We know, he that brings ready money has a thing much cheaper than another, together with an overplus of more credit and esteem into the bargain. In like manner the late penitent, like the late paymaster, though by such a repentance he may secure himself from the final arrests of damnation, yet still it is something sordid and degenerous.

Consider also, that God is so much pleased with an early penitence, that he is ready to accept that which is in itself a duty, as a gift; at least, to reward it for such. Besides, he that is slow to attempt this great work, though his repentance may be real and sincere, yet he will scarce be able to know that it is so; and then, though his condition may be sure, yet his comfort cannot be entire; but though he is at peace with God, yet he will hardly be at peace with himself: in the mean time the early penitent has repentance, with these two incredible advantages, he repents with facility and with certainty. I have now done: you have heard the duty, and the arguments to enforce it; how that the neglect of it is a bold venture upon God's justice and that no man can be sure of time and opportunity to repent; nor, admitting this, can he promise himself grace and ability to execute this

work and lastly, supposing that he has both, yet the work will be trebly more difficult and laborious, and at the best uncomfortable and dubious. Add to this, that God may thunder out his judgments; which will overtake and force us to mend our pace : and, because we would not repent upon a fairer invitation, force us to lie down and repent in shame, poverty, and sickness; and to heighten spiritual desertions with temporal afflictions.

Since this is so, I shall wrap up all in that advice of the prophet Amos to Israel, in the fourth chapter, verse 12, Thus will I do unto thee, O Israel: and because I will do this unto thee, therefore prepare to meet thy God, O Israel. As for any other application, since deductions from the words are natural and easy, I shall leave it to your own thoughts; and indeed these truths are of that nature, that he that really believes them cannot but apply them,

SERMON XXXVI.

REVELATION ii. 16.

Repent; or else I will come unto thee quickly, and fight against them with the sword of my mouth.

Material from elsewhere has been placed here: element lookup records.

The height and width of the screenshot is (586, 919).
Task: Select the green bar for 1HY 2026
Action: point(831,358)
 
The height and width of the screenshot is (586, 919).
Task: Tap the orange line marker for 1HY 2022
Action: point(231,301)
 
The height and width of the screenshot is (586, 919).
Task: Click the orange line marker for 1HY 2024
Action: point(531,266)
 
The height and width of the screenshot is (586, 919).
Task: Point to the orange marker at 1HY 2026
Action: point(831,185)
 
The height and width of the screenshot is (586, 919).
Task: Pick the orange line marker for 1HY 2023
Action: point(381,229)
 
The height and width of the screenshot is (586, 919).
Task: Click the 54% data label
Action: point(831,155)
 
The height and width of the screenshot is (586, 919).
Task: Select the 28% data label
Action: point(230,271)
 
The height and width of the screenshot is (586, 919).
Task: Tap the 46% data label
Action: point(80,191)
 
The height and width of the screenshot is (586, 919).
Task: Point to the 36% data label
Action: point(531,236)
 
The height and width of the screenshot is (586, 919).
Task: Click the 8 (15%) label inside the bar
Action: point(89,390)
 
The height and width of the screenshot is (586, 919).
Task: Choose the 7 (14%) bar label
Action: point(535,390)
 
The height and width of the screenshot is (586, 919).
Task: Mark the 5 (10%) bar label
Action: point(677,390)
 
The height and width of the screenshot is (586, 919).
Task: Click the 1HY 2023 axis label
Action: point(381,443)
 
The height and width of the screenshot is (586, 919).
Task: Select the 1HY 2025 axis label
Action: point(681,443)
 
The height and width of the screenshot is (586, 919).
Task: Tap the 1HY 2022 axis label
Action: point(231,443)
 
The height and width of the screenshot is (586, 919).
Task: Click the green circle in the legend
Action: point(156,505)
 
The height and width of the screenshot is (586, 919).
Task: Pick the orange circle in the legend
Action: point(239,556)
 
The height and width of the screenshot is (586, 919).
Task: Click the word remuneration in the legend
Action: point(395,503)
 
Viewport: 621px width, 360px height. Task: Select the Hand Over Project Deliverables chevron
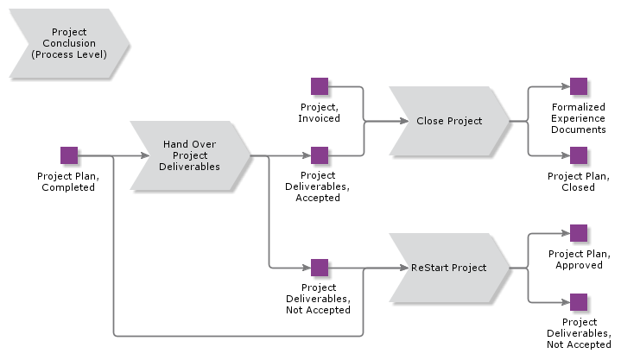190,155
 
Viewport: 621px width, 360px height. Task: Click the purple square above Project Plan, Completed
69,155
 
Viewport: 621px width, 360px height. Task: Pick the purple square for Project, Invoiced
320,86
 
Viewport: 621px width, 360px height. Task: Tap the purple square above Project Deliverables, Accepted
320,155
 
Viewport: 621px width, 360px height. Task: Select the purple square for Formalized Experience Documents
579,86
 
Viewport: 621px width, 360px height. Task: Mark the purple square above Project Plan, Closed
579,155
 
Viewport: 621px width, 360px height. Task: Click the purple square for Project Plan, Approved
579,233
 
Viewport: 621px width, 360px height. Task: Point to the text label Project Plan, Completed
67,181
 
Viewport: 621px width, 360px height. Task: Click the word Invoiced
320,118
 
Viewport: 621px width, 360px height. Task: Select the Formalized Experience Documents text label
579,118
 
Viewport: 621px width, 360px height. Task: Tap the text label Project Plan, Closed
579,181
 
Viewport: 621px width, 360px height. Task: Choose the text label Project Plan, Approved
579,260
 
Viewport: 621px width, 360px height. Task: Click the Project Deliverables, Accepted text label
320,186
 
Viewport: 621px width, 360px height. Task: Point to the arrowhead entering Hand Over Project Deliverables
144,156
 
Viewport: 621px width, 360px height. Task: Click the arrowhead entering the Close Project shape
403,122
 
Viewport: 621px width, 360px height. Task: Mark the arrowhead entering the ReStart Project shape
403,268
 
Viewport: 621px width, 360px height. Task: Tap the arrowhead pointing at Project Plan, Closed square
565,156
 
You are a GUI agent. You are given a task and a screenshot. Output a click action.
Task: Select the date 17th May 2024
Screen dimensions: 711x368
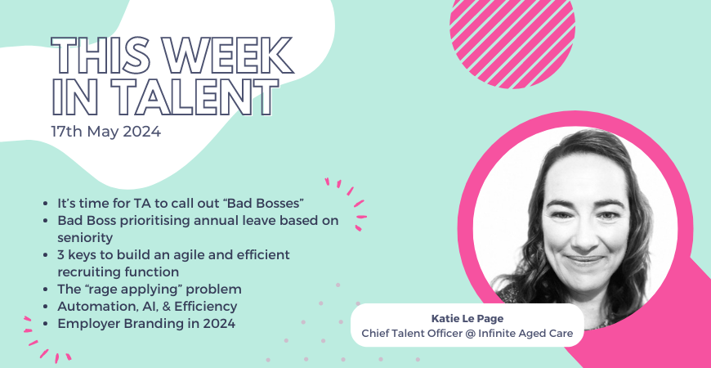click(105, 132)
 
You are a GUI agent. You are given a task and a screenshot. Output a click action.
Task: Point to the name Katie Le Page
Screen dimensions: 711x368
click(467, 319)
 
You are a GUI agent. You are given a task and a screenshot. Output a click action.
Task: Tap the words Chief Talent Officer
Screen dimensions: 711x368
click(410, 333)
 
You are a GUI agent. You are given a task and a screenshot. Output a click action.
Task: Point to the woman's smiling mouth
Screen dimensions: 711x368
click(586, 260)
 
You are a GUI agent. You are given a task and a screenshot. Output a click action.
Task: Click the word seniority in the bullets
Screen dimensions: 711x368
click(85, 237)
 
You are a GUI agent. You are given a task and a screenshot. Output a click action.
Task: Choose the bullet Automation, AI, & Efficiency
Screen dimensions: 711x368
click(147, 307)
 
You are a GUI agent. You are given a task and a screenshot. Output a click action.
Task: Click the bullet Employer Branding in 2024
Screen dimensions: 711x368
click(146, 324)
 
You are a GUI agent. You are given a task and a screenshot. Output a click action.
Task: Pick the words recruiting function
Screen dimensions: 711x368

As before I enforced the duty of immediate repentance, and disputed against the deferring of it, by arguments drawn from the unreasonableness of such a course; so now I shall further proceed against it, from a consideration of the strong, peculiarly provoking nature of this sin above all others; though indeed, in propriety of speech, impenitence cannot be called a sin, but rather a collection and combination of sins, or a sinful state and condition.

But certain it is, that there is nothing that kindles the divine wrath to such a flame, as the delayed exercise of the great duty of repentance. We find not such fierce expressions of vengeance against any sinner, as the Spirit of God, in Deut. xxix. 20, 21, discharges against him that obstinately delayed his repentance. It is said, "that God will not spare him: "that the anger of the Lord, nay, his jealousy, which "is

is the very sting and poison of his anger, shall "smoke against that man; that all the curses of "the law shall lie upon him; that God shall blot

out his name from under heaven; and lastly, that " he shall even separate him to evil, according to all "the curses of the covenant."